## Begin Dataset

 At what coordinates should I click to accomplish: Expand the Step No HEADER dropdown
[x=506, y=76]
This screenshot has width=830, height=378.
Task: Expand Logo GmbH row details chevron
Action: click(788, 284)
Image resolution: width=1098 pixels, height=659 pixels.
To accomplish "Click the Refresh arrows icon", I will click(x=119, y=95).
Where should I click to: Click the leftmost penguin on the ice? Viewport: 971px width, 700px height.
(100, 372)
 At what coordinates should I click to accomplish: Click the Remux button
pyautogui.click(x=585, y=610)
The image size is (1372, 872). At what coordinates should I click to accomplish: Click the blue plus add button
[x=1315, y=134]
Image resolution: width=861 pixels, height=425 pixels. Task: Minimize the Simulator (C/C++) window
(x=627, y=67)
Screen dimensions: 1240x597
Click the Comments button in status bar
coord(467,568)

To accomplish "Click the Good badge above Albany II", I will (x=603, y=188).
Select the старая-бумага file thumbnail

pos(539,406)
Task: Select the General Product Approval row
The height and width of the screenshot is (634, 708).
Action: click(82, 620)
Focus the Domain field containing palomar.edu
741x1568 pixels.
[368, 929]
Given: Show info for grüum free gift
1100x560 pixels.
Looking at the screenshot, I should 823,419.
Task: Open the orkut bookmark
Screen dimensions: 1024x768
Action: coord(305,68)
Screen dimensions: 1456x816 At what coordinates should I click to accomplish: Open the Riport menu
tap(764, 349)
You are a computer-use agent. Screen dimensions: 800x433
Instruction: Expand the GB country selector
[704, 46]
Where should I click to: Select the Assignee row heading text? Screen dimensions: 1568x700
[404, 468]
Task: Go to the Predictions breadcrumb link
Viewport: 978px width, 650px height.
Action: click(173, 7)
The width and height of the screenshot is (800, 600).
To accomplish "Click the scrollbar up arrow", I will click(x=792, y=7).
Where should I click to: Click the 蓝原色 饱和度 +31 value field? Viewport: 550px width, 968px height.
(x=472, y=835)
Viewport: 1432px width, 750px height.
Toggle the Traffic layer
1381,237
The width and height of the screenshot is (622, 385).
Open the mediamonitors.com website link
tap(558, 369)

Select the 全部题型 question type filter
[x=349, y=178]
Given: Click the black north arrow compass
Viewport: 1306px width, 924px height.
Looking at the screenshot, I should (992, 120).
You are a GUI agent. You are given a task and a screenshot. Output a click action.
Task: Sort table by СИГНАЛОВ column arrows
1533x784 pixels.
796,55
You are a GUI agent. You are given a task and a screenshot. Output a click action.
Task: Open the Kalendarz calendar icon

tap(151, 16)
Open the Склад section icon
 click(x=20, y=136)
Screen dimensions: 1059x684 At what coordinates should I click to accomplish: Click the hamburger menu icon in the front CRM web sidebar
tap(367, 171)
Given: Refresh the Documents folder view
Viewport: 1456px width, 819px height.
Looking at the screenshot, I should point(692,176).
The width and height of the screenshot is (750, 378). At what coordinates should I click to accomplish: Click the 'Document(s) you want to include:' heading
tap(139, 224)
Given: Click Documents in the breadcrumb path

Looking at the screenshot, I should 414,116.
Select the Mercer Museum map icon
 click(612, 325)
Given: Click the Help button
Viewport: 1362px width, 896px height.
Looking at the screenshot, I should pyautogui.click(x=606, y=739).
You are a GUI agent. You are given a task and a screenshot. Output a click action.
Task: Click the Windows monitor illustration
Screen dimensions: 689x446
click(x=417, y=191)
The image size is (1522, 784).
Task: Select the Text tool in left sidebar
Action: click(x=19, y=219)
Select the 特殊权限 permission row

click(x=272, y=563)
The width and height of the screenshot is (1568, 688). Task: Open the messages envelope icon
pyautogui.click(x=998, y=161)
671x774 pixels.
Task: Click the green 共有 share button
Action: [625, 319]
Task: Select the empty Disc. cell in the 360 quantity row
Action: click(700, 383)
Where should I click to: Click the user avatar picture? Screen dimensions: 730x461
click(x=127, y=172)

## End Dataset

Problem requirements: Reproduce all of the data above word for word, leaving out no line.

Result of this task:
 At what coordinates should I click to accomplish: Expand the Step No HEADER dropdown
[x=506, y=76]
This screenshot has width=830, height=378.
Task: Expand Logo GmbH row details chevron
Action: click(788, 284)
Image resolution: width=1098 pixels, height=659 pixels.
To accomplish "Click the Refresh arrows icon", I will click(x=119, y=95).
Where should I click to: Click the leftmost penguin on the ice? Viewport: 971px width, 700px height.
(100, 372)
 At what coordinates should I click to accomplish: Click the Remux button
pyautogui.click(x=585, y=610)
The image size is (1372, 872). At what coordinates should I click to accomplish: Click the blue plus add button
[x=1315, y=134]
Image resolution: width=861 pixels, height=425 pixels. Task: Minimize the Simulator (C/C++) window
(x=627, y=67)
Screen dimensions: 1240x597
Click the Comments button in status bar
coord(467,568)

To accomplish "Click the Good badge above Albany II", I will (x=603, y=188).
Select the старая-бумага file thumbnail

pos(539,406)
Task: Select the General Product Approval row
The height and width of the screenshot is (634, 708).
Action: click(82, 620)
Focus the Domain field containing palomar.edu
741x1568 pixels.
[368, 929]
Given: Show info for grüum free gift
1100x560 pixels.
Looking at the screenshot, I should 823,419.
Task: Open the orkut bookmark
Screen dimensions: 1024x768
Action: coord(305,68)
Screen dimensions: 1456x816 At what coordinates should I click to accomplish: Open the Riport menu
tap(764, 349)
You are a computer-use agent. Screen dimensions: 800x433
Instruction: Expand the GB country selector
[704, 46]
Where should I click to: Select the Assignee row heading text? Screen dimensions: 1568x700
[404, 468]
Task: Go to the Predictions breadcrumb link
Viewport: 978px width, 650px height.
Action: click(173, 7)
The width and height of the screenshot is (800, 600).
To accomplish "Click the scrollbar up arrow", I will click(x=792, y=7).
Where should I click to: Click the 蓝原色 饱和度 +31 value field? Viewport: 550px width, 968px height.
(x=472, y=835)
Viewport: 1432px width, 750px height.
Toggle the Traffic layer
1381,237
The width and height of the screenshot is (622, 385).
Open the mediamonitors.com website link
tap(558, 369)

Select the 全部题型 question type filter
[x=349, y=178]
Given: Click the black north arrow compass
Viewport: 1306px width, 924px height.
Looking at the screenshot, I should (992, 120).
You are a GUI agent. You are given a task and a screenshot. Output a click action.
Task: Sort table by СИГНАЛОВ column arrows
1533x784 pixels.
796,55
You are a GUI agent. You are given a task and a screenshot. Output a click action.
Task: Open the Kalendarz calendar icon

tap(151, 16)
Open the Склад section icon
 click(x=20, y=136)
Screen dimensions: 1059x684 At what coordinates should I click to accomplish: Click the hamburger menu icon in the front CRM web sidebar
tap(367, 171)
Given: Refresh the Documents folder view
Viewport: 1456px width, 819px height.
Looking at the screenshot, I should point(692,176).
The width and height of the screenshot is (750, 378). At what coordinates should I click to accomplish: Click the 'Document(s) you want to include:' heading
tap(139, 224)
Given: Click Documents in the breadcrumb path

Looking at the screenshot, I should 414,116.
Select the Mercer Museum map icon
 click(612, 325)
Given: Click the Help button
Viewport: 1362px width, 896px height.
Looking at the screenshot, I should pyautogui.click(x=606, y=739).
You are a GUI agent. You are given a task and a screenshot. Output a click action.
Task: Click the Windows monitor illustration
Screen dimensions: 689x446
click(x=417, y=191)
The image size is (1522, 784).
Task: Select the Text tool in left sidebar
Action: click(x=19, y=219)
Select the 特殊权限 permission row

click(x=272, y=563)
The width and height of the screenshot is (1568, 688). Task: Open the messages envelope icon
pyautogui.click(x=998, y=161)
671x774 pixels.
Task: Click the green 共有 share button
Action: [625, 319]
Task: Select the empty Disc. cell in the 360 quantity row
Action: click(700, 383)
Where should I click to: Click the user avatar picture? Screen dimensions: 730x461
click(x=127, y=172)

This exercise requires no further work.